As we explore deeper into our patients’ lives, we discover stories of disintegration that have led our patients’ dis-eases. Many of our patients have experienced overwhelming trauma that have greatly disrupted their health to the point of fragmenting their minds, bodies, and spirits. Painful events that disrupt wholeness render us scattered, afraid, unable to process, and at times unable to articulate the deep, dark, suffering moments and places within, where we can remain stuck. In a safe, caring environment of a nurturing relationship, we can find connection and begin the process of reconnection.
We often treat patients who lack access to basic human needs, and face particular barriers that make them more susceptible to illness and disease. Maslow’s hierarchy of needs highlights how far from self-actualization patients without access to their basic needs, including rest, food, safety, etc.) remain.
Through social workers and community partnerships we can assist our patients with addressing these basic needs, such as prescription medication, food, transportation, improved employment, childcare assistance, and immigration issues.
Our Vision
A community that is disintegrated is dis-eased and ill. When individuals find safe environments of care in which they can reveal themselves and become reintegrated with themselves, they can heal and become reintegrated into the community. The Christian gospel accounts document that Jesus’ healings returned his care recipients to wholeness in mind, body, and spirit, and consequently restored them into community, no longer defined by illness or outcast from society as unclean.

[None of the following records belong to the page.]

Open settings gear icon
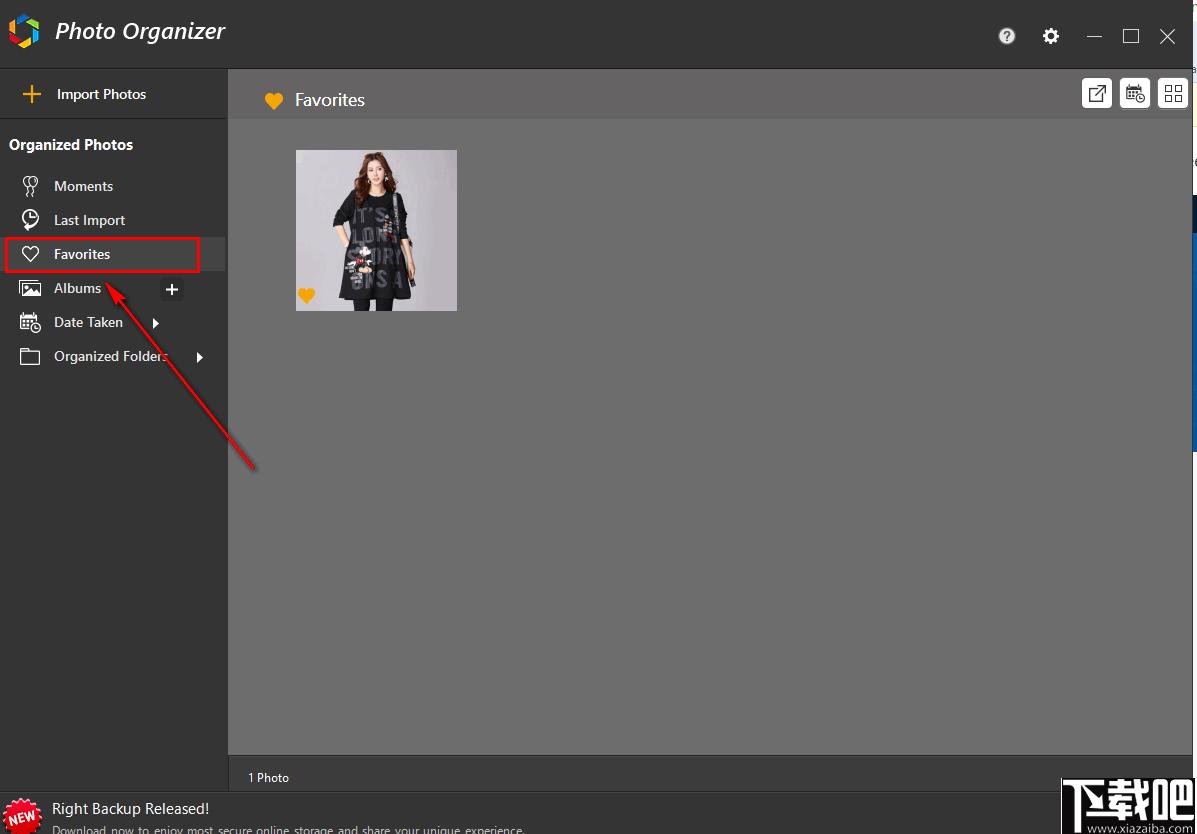This screenshot has height=834, width=1197. click(1051, 36)
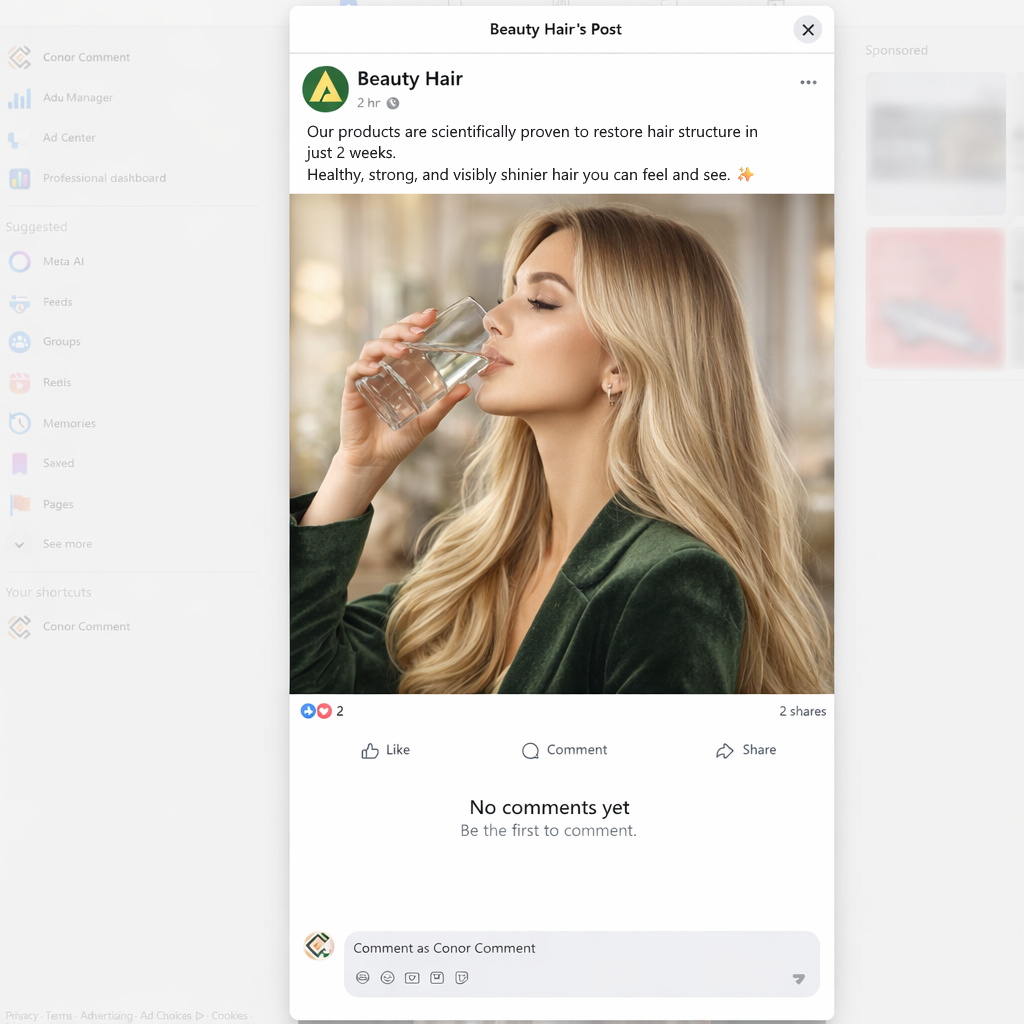The height and width of the screenshot is (1024, 1024).
Task: Attach a sticker to the comment
Action: click(x=462, y=977)
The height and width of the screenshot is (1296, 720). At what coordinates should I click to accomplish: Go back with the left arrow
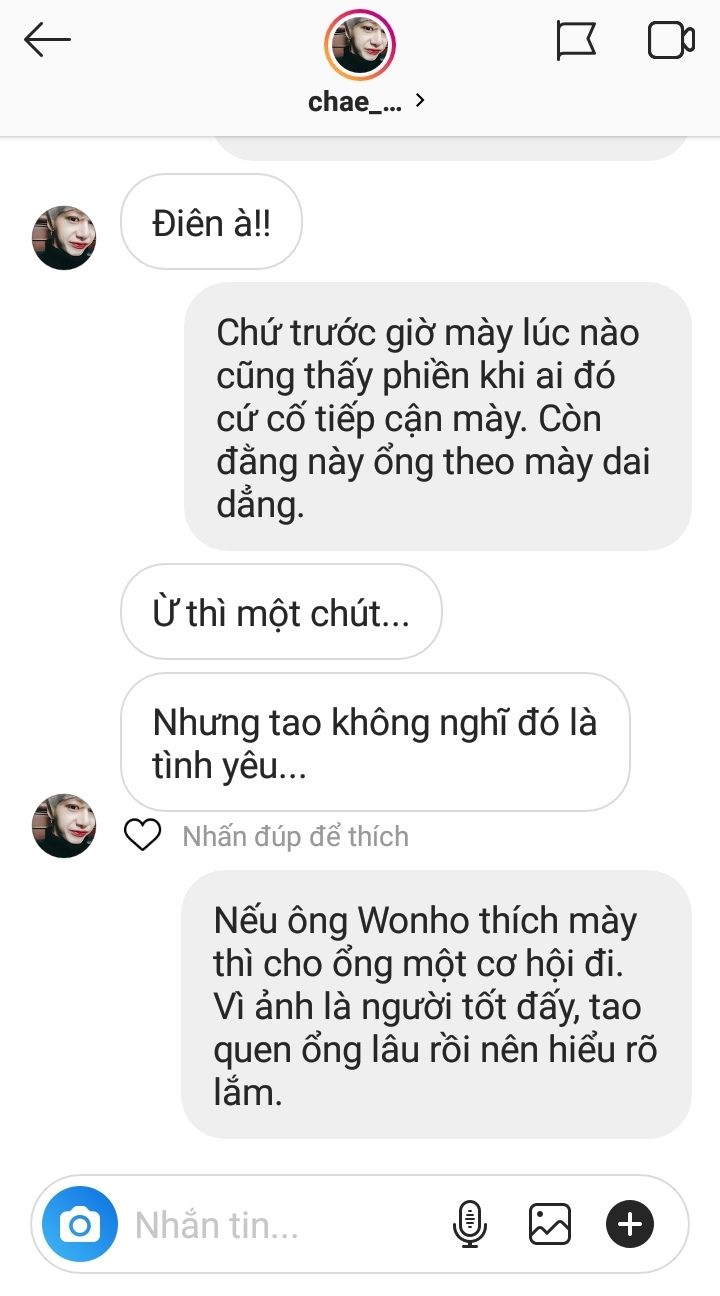pyautogui.click(x=47, y=41)
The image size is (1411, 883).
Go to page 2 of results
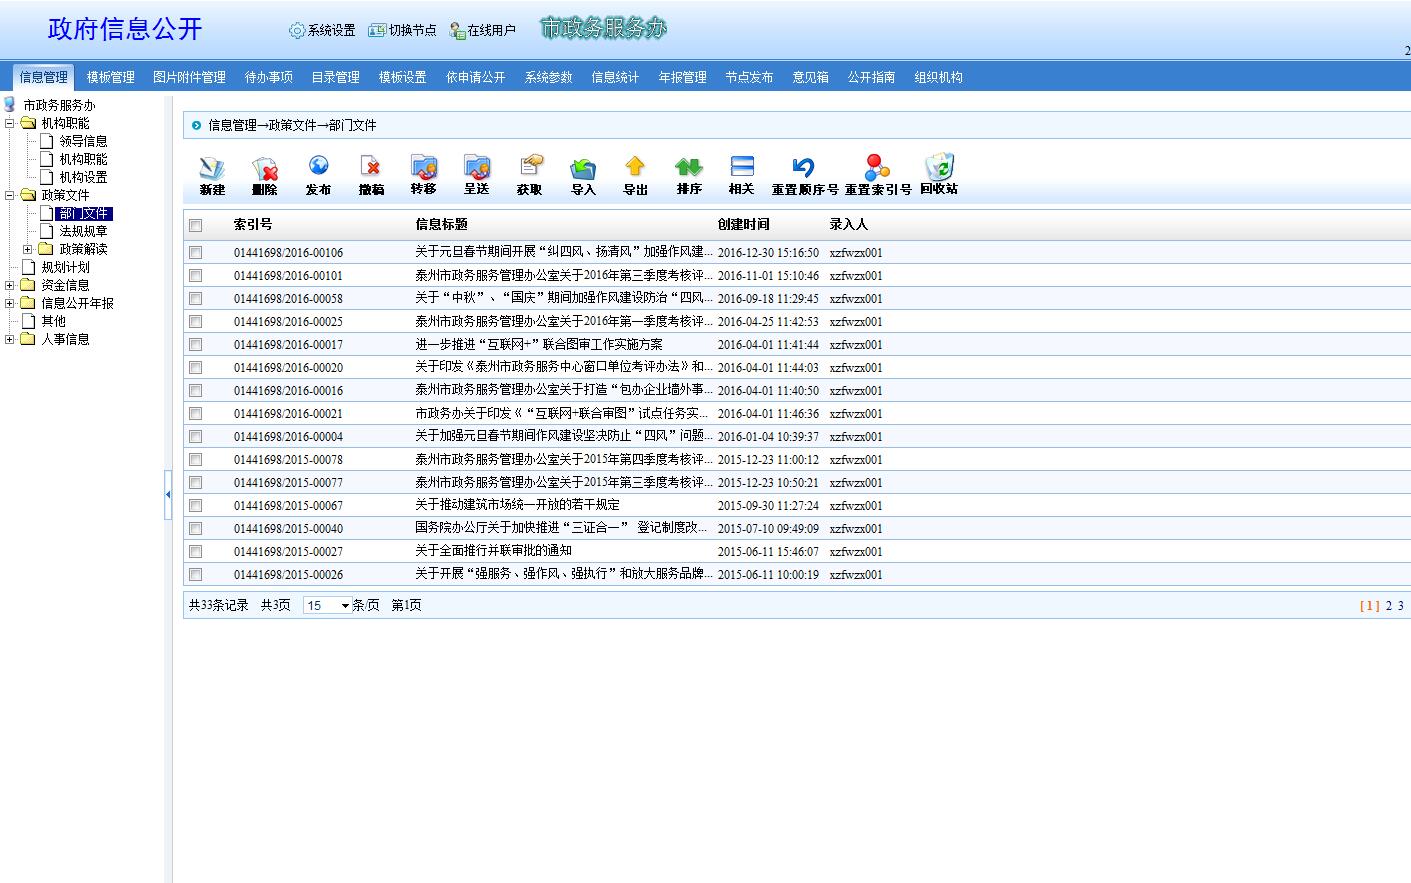[1388, 606]
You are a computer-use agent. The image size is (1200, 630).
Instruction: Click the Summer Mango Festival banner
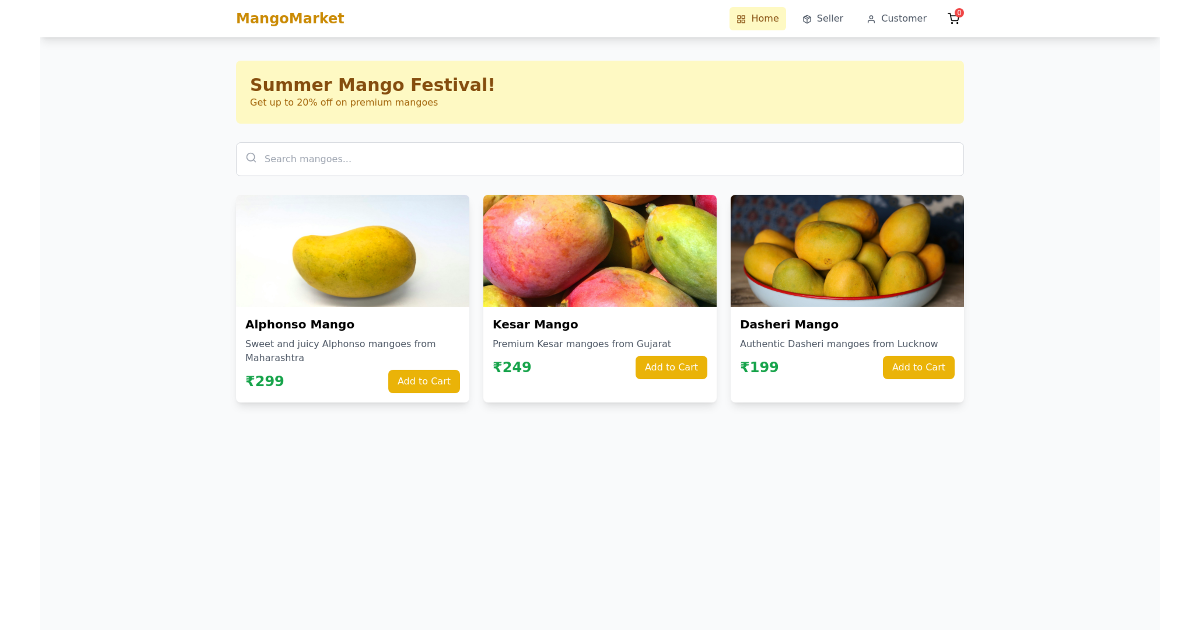tap(599, 92)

Similarly, the practice of Shiva in the Jewish faith ends with a return of the bereaved to community.
Peter Drucker famously shared a story that has become a parable about the kind of vision necessary to be an effective leader:
“A man came across three stonecutters and asked them what they were doing.
The first replied, ‘I am making a living.’
The second kept on hammering while he said, “I am doing the best job of stonecutting in the entire county.”
The third looked up with a visionary gleam in his eye and said, ‘I am building a cathedral.’”[2]
When we approach community collaboratively, we recognize that until all are healthy, we remain a sick community. It takes more time and effort than the culture offers in most primary care settings, but at Alliance we are not simply doing the best job of managing patient symptoms, we are striving toward a healthy community.
Toby Bonar, Psy.D, M.Div., CFBPPC
Director of Pastoral Care & Counseling
1 Cooper-White, Pamela. Many Voices: Pastoral Psychotherapy in Relational and Theological Perspective (2007).
2 Drucker, Peter. The Practice of Management (1954).